GOAL: Rename "Remote Explorer" to "Remote Files" in the data from the line containing "Expand the Earn menu" through the line containing "The height and width of the screenshot is (627, 918).", inclusive, and write those lines out again with everything else unchanged. Leave the pictures out of your answer.

Dataset items:

##########

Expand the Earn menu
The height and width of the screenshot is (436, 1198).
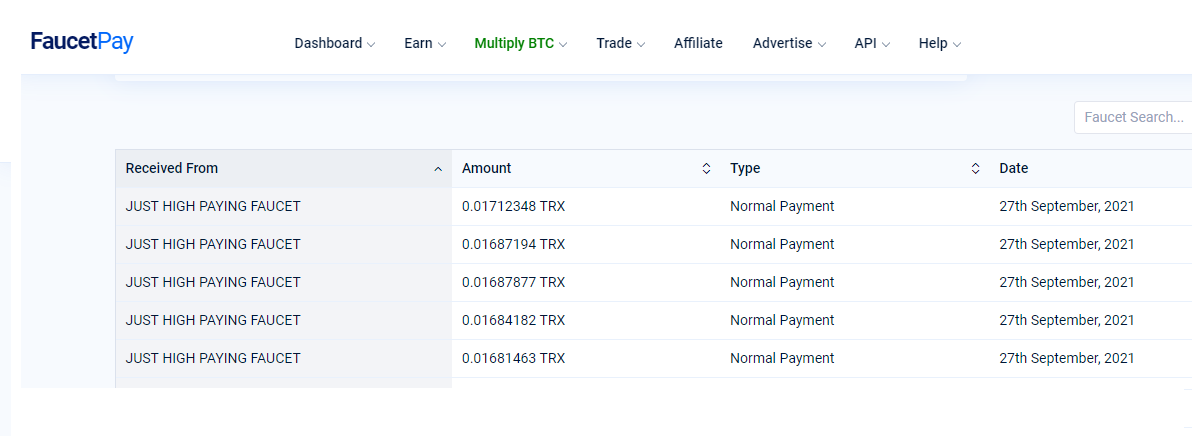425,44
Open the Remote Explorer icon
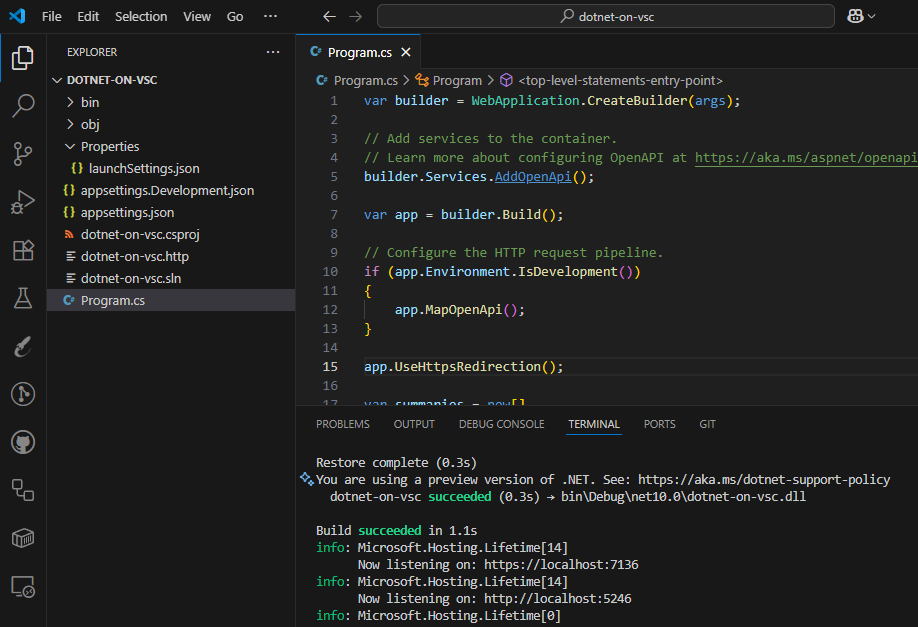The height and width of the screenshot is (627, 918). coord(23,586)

##########

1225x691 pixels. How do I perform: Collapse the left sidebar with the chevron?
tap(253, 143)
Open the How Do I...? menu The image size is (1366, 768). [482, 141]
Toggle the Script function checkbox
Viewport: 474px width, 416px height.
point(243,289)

##########

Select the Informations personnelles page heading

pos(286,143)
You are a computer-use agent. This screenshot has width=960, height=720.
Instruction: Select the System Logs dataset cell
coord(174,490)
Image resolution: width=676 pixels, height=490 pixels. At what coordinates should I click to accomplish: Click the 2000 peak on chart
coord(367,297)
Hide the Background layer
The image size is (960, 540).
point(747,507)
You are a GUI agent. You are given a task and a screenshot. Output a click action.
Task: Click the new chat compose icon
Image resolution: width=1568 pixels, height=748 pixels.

##########

EXERCISE SOLUTION:
Expand the Earn menu
The height and width of the screenshot is (436, 1198).
425,44
Open the Remote Files icon
The height and width of the screenshot is (627, 918). coord(23,586)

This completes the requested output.